If the Bed Scrunchie is too expensive for your budget, standard clip-on suspenders, also known as bedsheet fasteners, can also work. (A set of four Hold On Mattress Clips is $5.99 at Bed Bath & Beyond.) But you would need to lift each corner of the mattress to get the cords in position, which can be a chore if the mattress is heavy.

If a sleeper weighs a lot or is very active at night, Cushner said, the mattress topper might move even with straps in place. In that case, you can try to anchor the mattress topper directly to the mattress.

If you don’t plan to flip your mattress over occasionally to even out how it wears, you can use double-stick carpet tape for a permanent connection. To allow for repositioning, use safety pins or Velcro. Use plenty of pins or Velcro strips — perhaps one anchor each foot or foot and a half all along the perimeter of the mattress. Curved safety pins are easier than standard safety pins to push through a surface such as a mattress cover where you can’t apply pressure from the back. (Joann Fabrics and Crafts, Joann.com, sells a package of 40 curved Size 2 pins, which are
1½ inches long, for $3.99.)But pins may tear the fabric if a heavy sleeper tosses a lot, Cushner said.
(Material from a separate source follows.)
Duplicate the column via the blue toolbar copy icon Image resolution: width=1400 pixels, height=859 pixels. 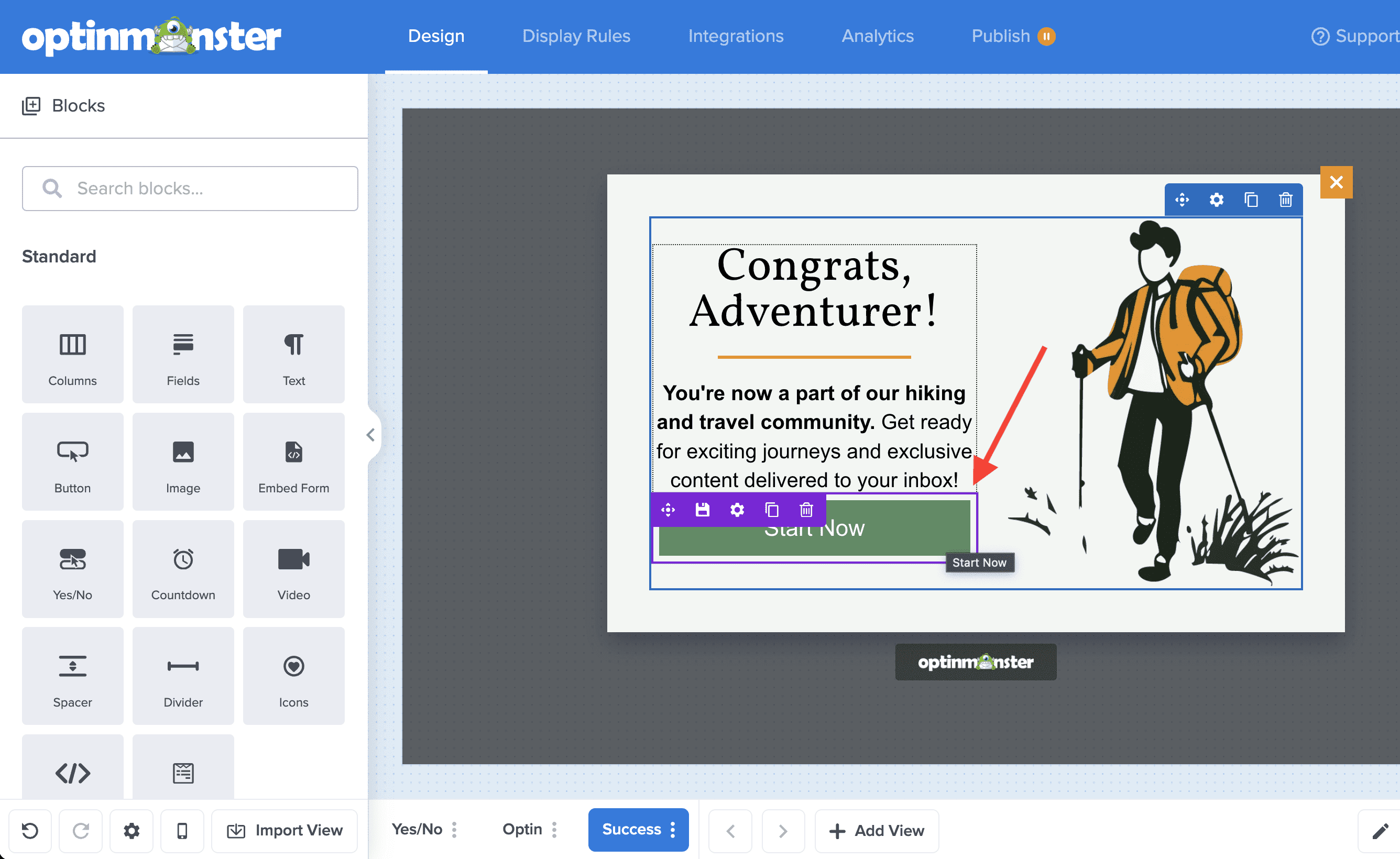click(1251, 200)
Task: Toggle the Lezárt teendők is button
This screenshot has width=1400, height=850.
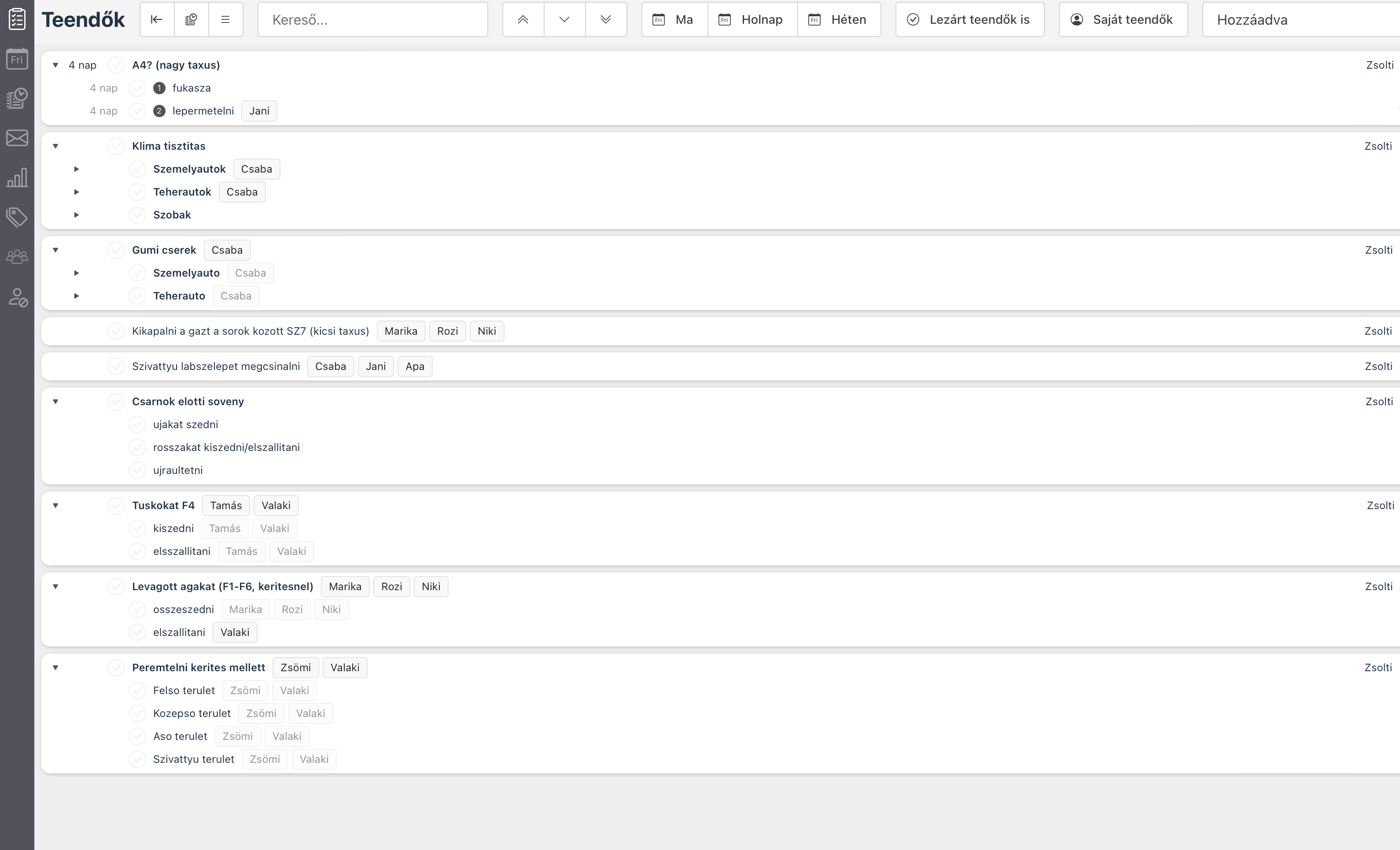Action: (x=969, y=20)
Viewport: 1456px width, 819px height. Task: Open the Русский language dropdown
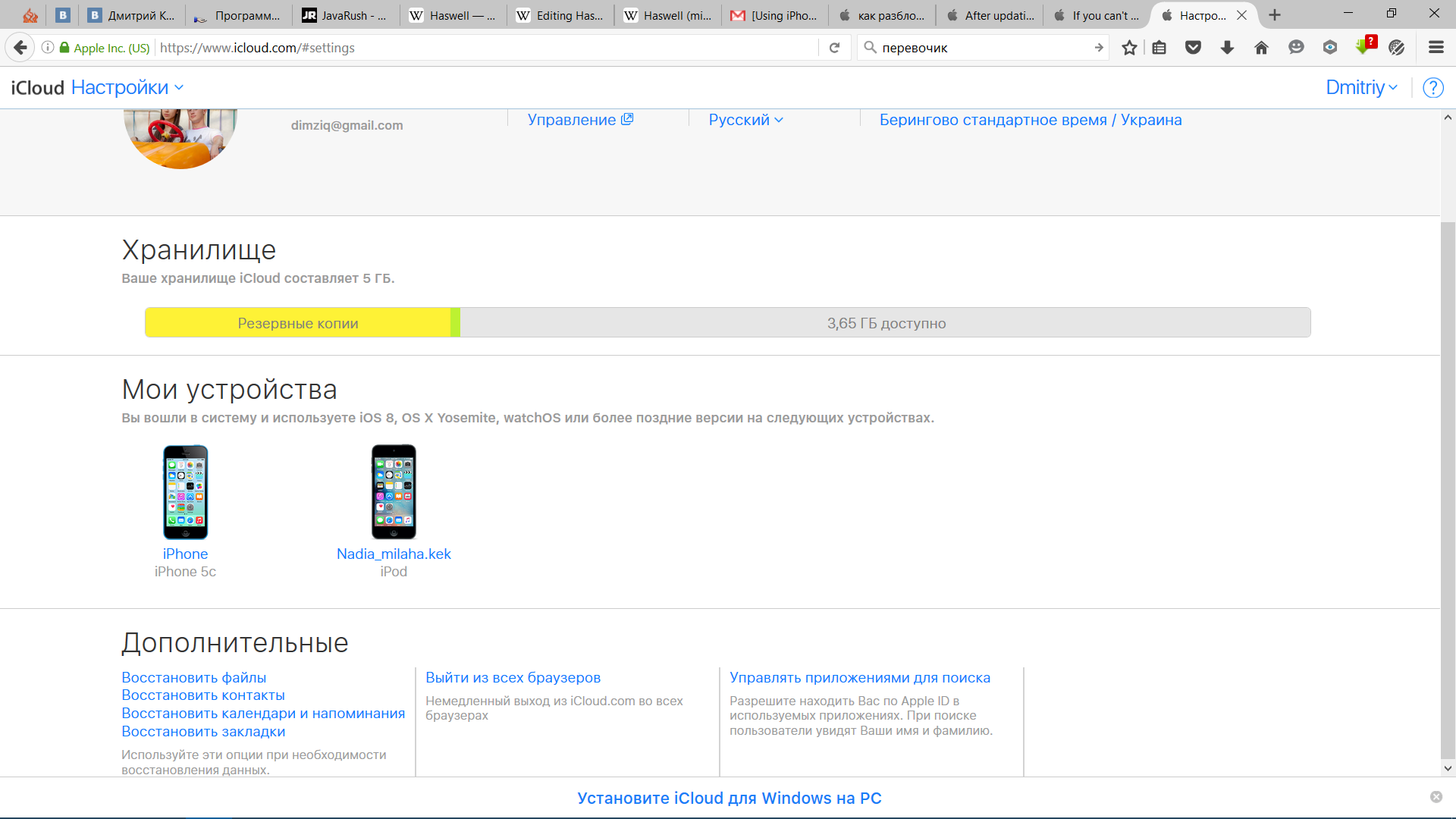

Velcro with an adhesive backing eliminates the risk of tears, but it can lose some of its grip over time and might need to be replaced, Cushner said. Velcro Sticky Back for Fabrics ($3.95 on Amazon for a 2-foot-long roll ¾ -inch wide) is easy to apply. The adhesive gunks up scissors, so cut sections three or four inches long with a utility knife pressed against a cutting board. (When you’re done, replace the blade.) The instructions say to wait 24 hours before applying full pressure, so you might want to install the strips just before you head out on an overnight trip.

If the adhesive on the Velcro eventually loosens to the nightly tug-of-war, you can sew on strips that don’t have adhesive backing. Get new sew-on Velcro, though, because if a needle picks up adhesive when you sew through the old Velcro, it will quickly become too tacky to push through fabric. To sew to the mattress, use a curved needle, sold at fabric stores.